Musings on mutable state
In
this video, Misko Hevery argues that global state is bad from a testability point of view. Global state resides in global variables and singletons. They make the API deceptive in the sense that when you repeat the same calls, you can still expect different results because the results depend on both the object's state and on global state which is not obvious to someone reading the code.
After seeing that video it occurred to me that the exact same argument applies to mutable data members in a class. They are a kind of "globally available state inside a given object instance" that can make the API deceptive. Consider the following code:
As you can see the "Display" method changes internal state of a TestClass instance, and causes different results for every new API invocation. So the arguments Misko Hevery use seem valid ones, but applying them rigorously has deep implications: it seems to me it really argues against side-effects and thus in favor of purely functional programming.
By now I have seen a fair share of hard-to-trace bugs caused by side-effects of method calls, so it struck me that perhaps it is possible to find some compromise between mutable state and purely function programming (and it's really just that: an idea resulting from a brainstorm; I haven't actually used it in production as I fear it may have significant performance implications). If you have additional insights into the matter, feel free to comment.
Proposal: Forbid non-const methods.
How is this different from existing practices?
Difference with const correctness
Const correctness argues that one should prefer const methods and passing objects by references/pointers to const, but it doesn't forbid non-const methods.
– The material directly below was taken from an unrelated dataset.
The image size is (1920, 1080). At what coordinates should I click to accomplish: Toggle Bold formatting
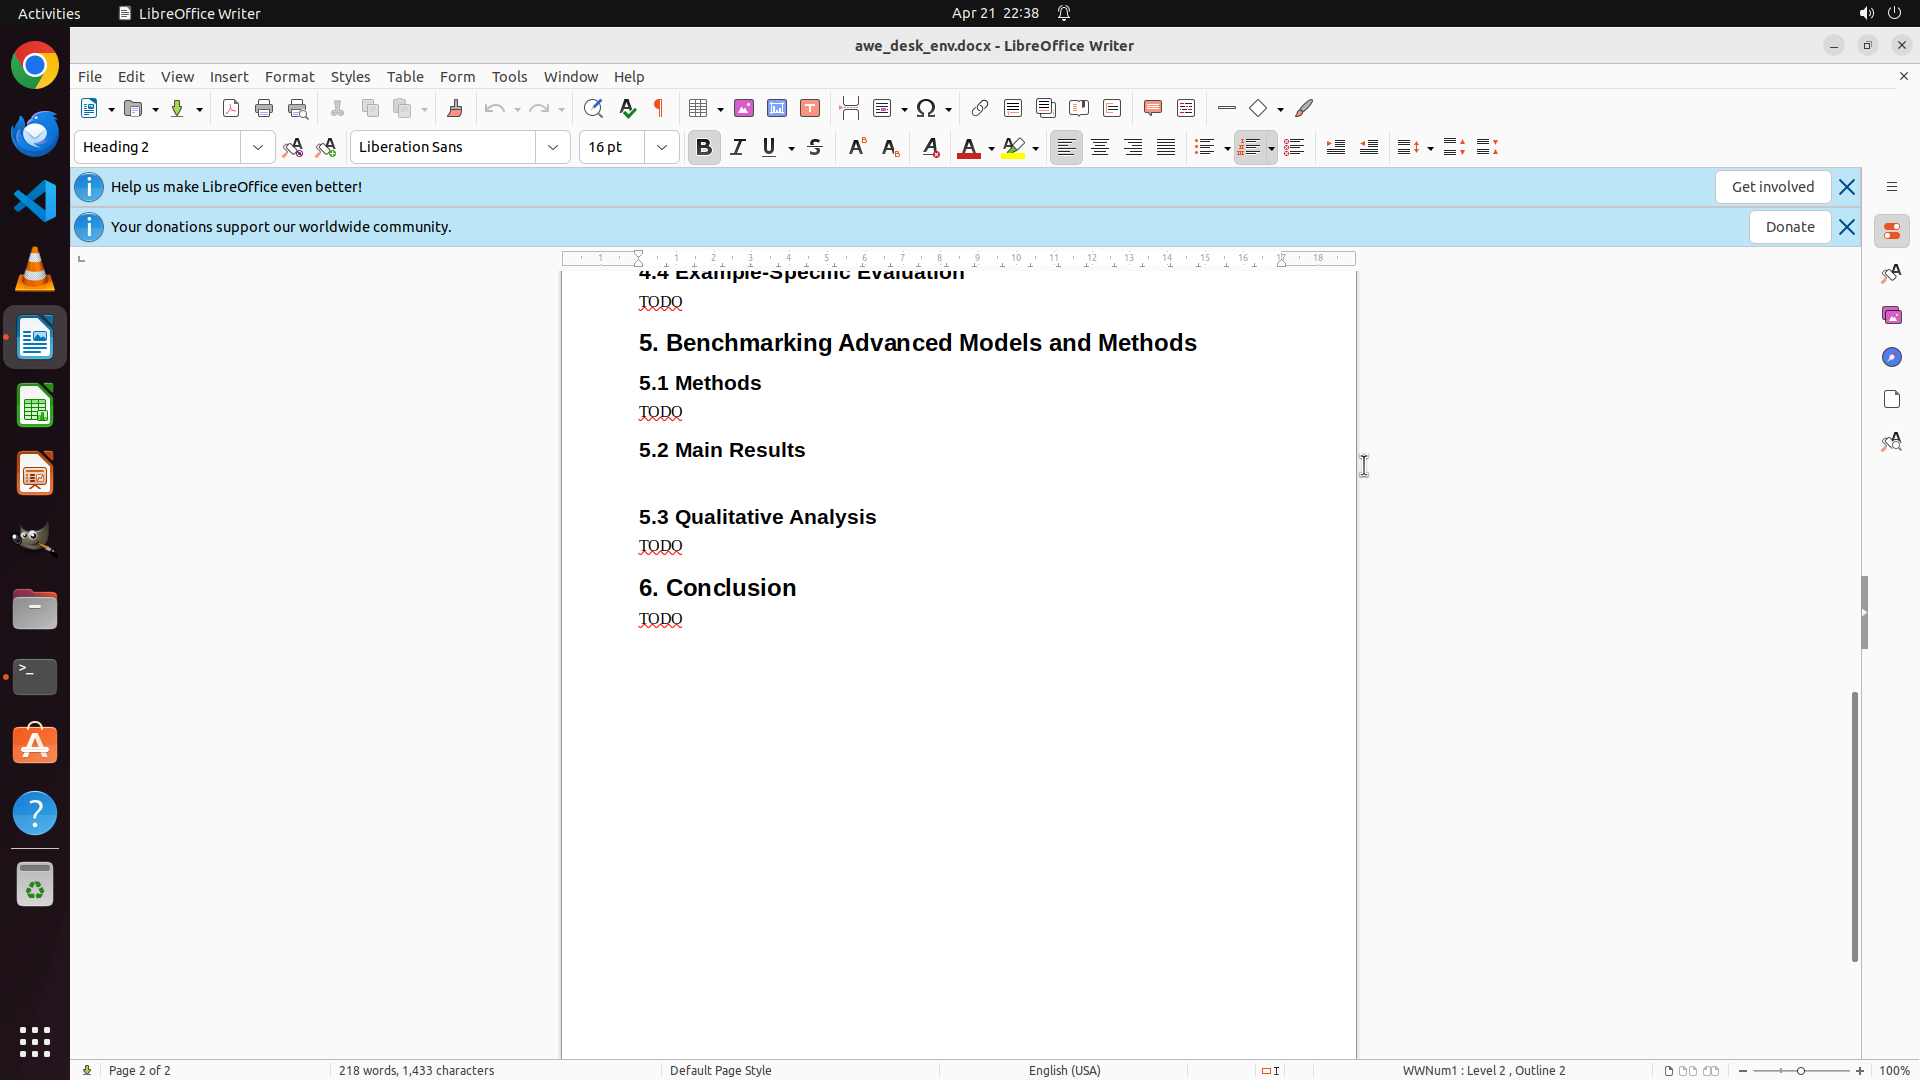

In my proposal, non-const methods are forbidden (e.g. enforced by a suitable compiler). Note that in my proposal it is not forbidden to pass references to non-const objects as arguments. So in my proposal, objects cannot change themselves but they can change arguments they receive (in practice, this means local variables of plain old data types, as other objects only have const methods which prevents them from being changed). The fact that you have to pass in the arguments as function parameters makes it obvious that the code might change them. This is a case of changing state that doesn't happen "behind the scenes", and therefore can be defended.
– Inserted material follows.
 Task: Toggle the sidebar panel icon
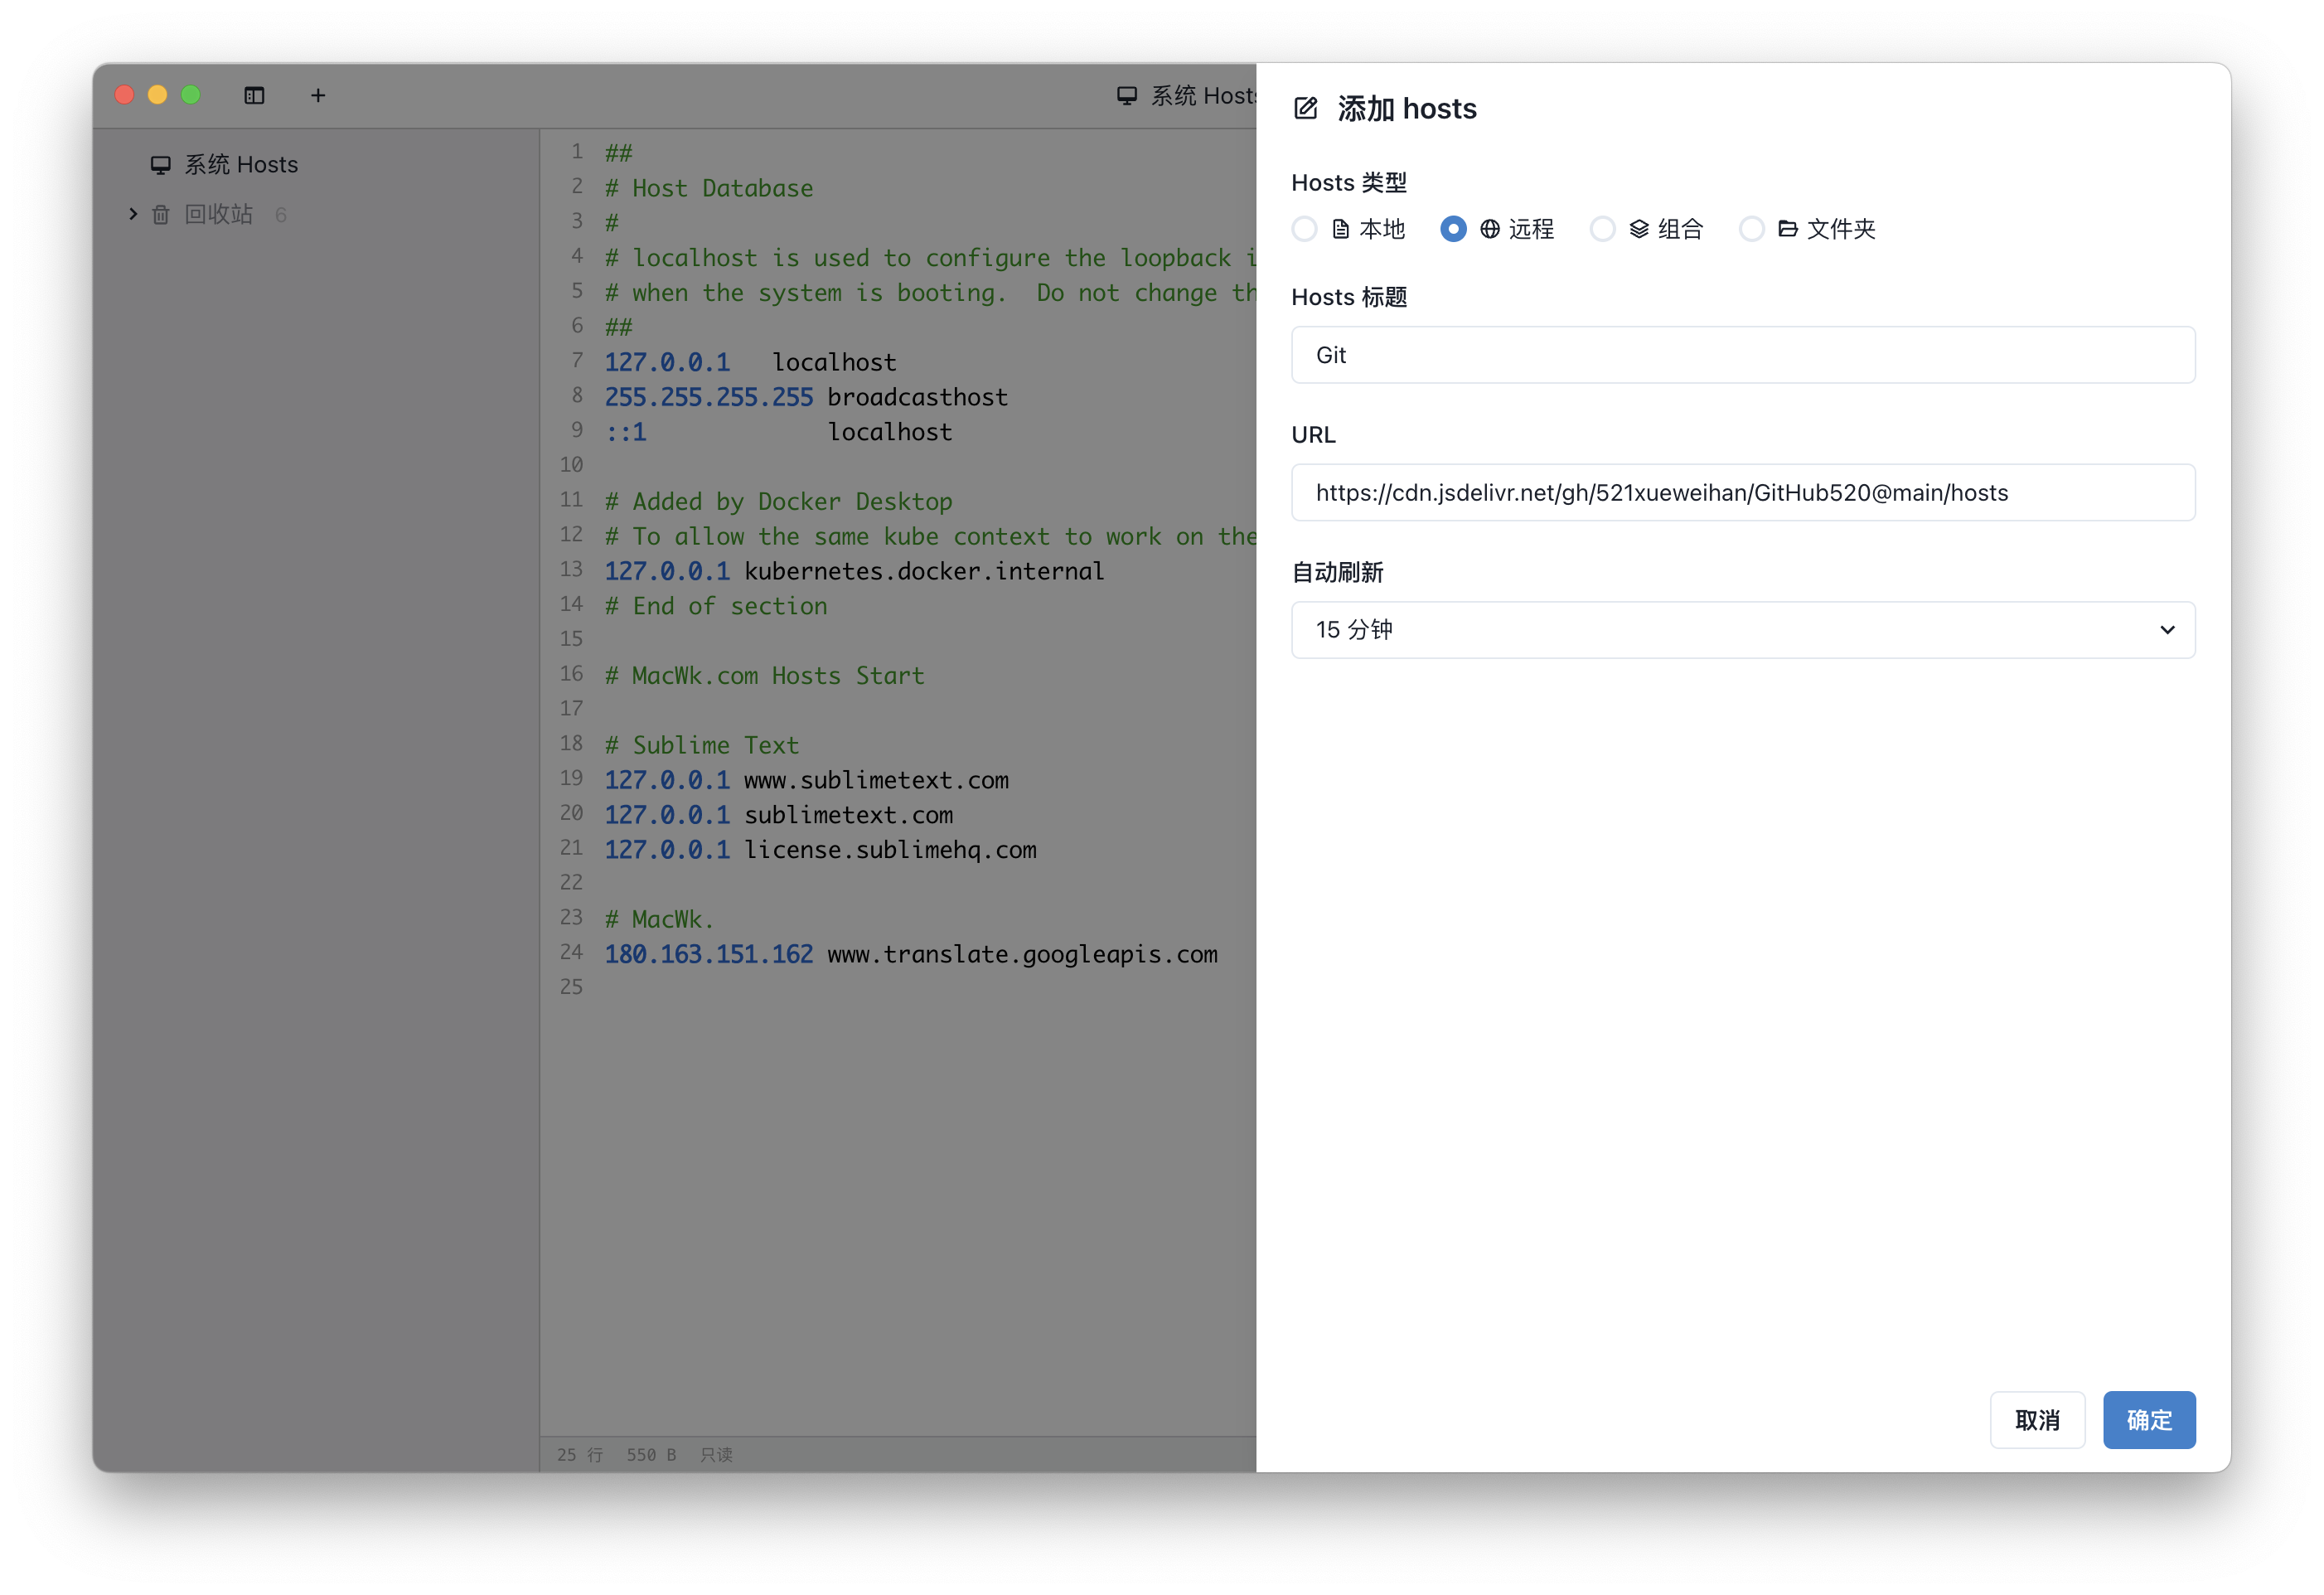pyautogui.click(x=254, y=95)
Difference with purely functional programming
In my proposal it is still allowed to have mutable
local variables of plain old data types, which allows writing "for"-loops without having to resort to recursion. I have nothing against recursion per se, and in the proper context it can make code more concise and readable, but in many cases for-loops are simpler to understand, and more efficient in terms of run-time and memory usage (especially in languages like C++ which do not have built-in
tail call elimination). Interestingly, the
side-effects in constructors and destructors are what make tail call elimination very hard to impossible in general in C++ -like languages.
What can you do with immutable objects? Isn't the very point of defining an object to group together the data and the operations that operate on that data?
An object indeed groups data and operations, but nothing prevents the object from
creating a new object as a result of performing operations on its own data (
as opposed to modifying its own internal state). Instead of modifying objects, you can always create a new object with the desired values. The old object can either be thrown away, or kept around in case someone still needs it.
But isn't this incredibly inefficient from a performance point of view?
On the one hand, there probably is some price to pay. On the other hand, one probably could fine-tune the run-time environment to make creation of many similar objects cheaper (perhaps by keeping around and reusing discarded objects?). Add to that the fact that modern computers are fast enough to deliver reasonable performance with much more exotic ideas like dynamic typing. Let's not forget why we would use this system: to limit the impact of side-effects, and have less trouble understanding how our code works. The advantage, should it work the way it is envisioned, would be in more readable code, a reduced bug count and easier to trace bugs and therefore increased programmer productivity.